Today, he is a champion of the slow food movement, running an organic bakery in a seaside village where he can cite the provenance of each type of grain running through his mill.

His own journey has helped transform Cowichan Bay, B.C., into a foodie destination, with the True Grain Bakery at the hub. With his help, the village was accredited last year as North America's first Cittaslow town - joining a cultural movement that started in Italy to push back against the fast-lane life.





Mr. Stewart and his wife Leslie Stewart, who have three degrees between them, have done the fast lane, living in Toronto and then Calgary, with well-paid professional jobs.

But Mr. Stewart, with a nagging desire to be his own boss, started looking to construct a new business model. He poked around on the Internet looking at enterprises for sale and mused aloud about a small-town life where they could begin a family.

"One week it was a mussel farm in Nova Scotia, the next it was a restaurant in Kimberly, B.C.," recalls Ms. Stewart. "It was just random."

When he learned that the True Grain bakery was for sale, it seemed like just another idle scheme. He visited the bakery, a 45-minute drive north of Victoria, just to feel out the concept of becoming an entrepreneur. He came back convinced the bakery was their future.

In the Cowichan Valley, he found a community that was passionate about farming, producing everything from Saskatoon berries to fresh balls of mozzarella from Fairburn Farm's herd of water buffalo. The bakery itself overhangs the bay, a former fish-packing plant converted to its current purpose in 2004.

========

(Exercise brief) Can you reproduce the part of the True Grain Bakery passage starting at "His own journey" and ending at "the fast-lane life."?

(Data provided)
========

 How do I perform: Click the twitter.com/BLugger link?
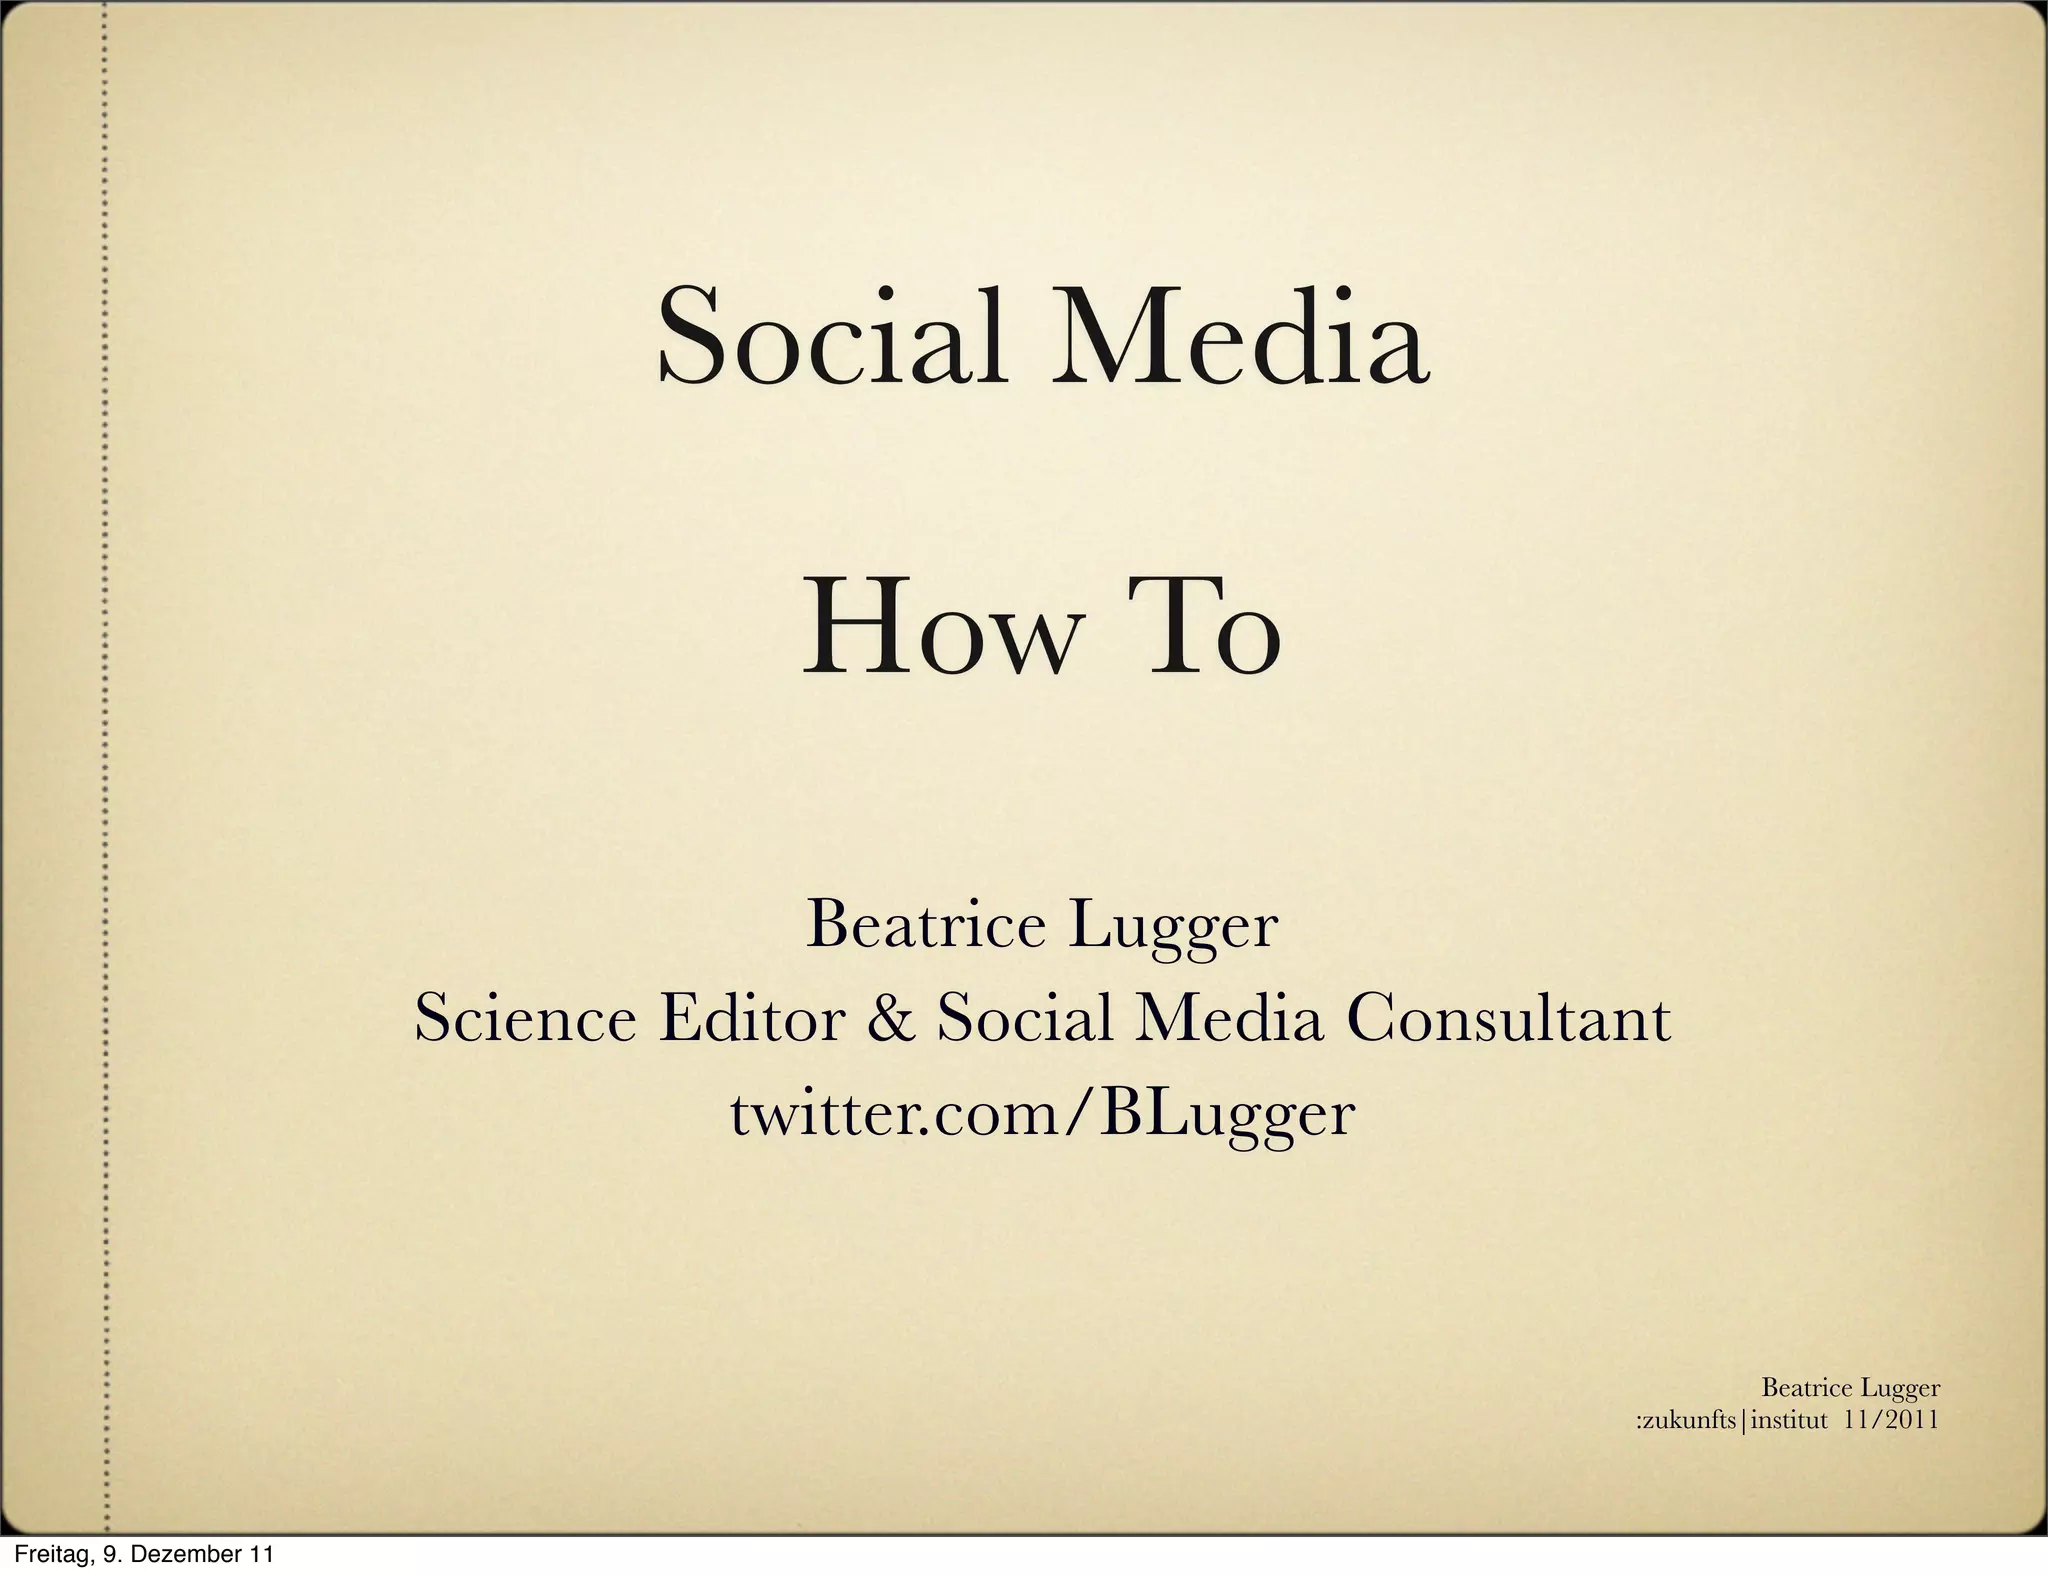point(1042,1114)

========

(Problem solution)
His own journey has helped transform Cowichan Bay, B.C., into a foodie destination, with the True Grain Bakery at the hub. With his help, the village was accredited last year as North America's first Cittaslow town - joining a cultural movement that started in Italy to push back against the fast-lane life.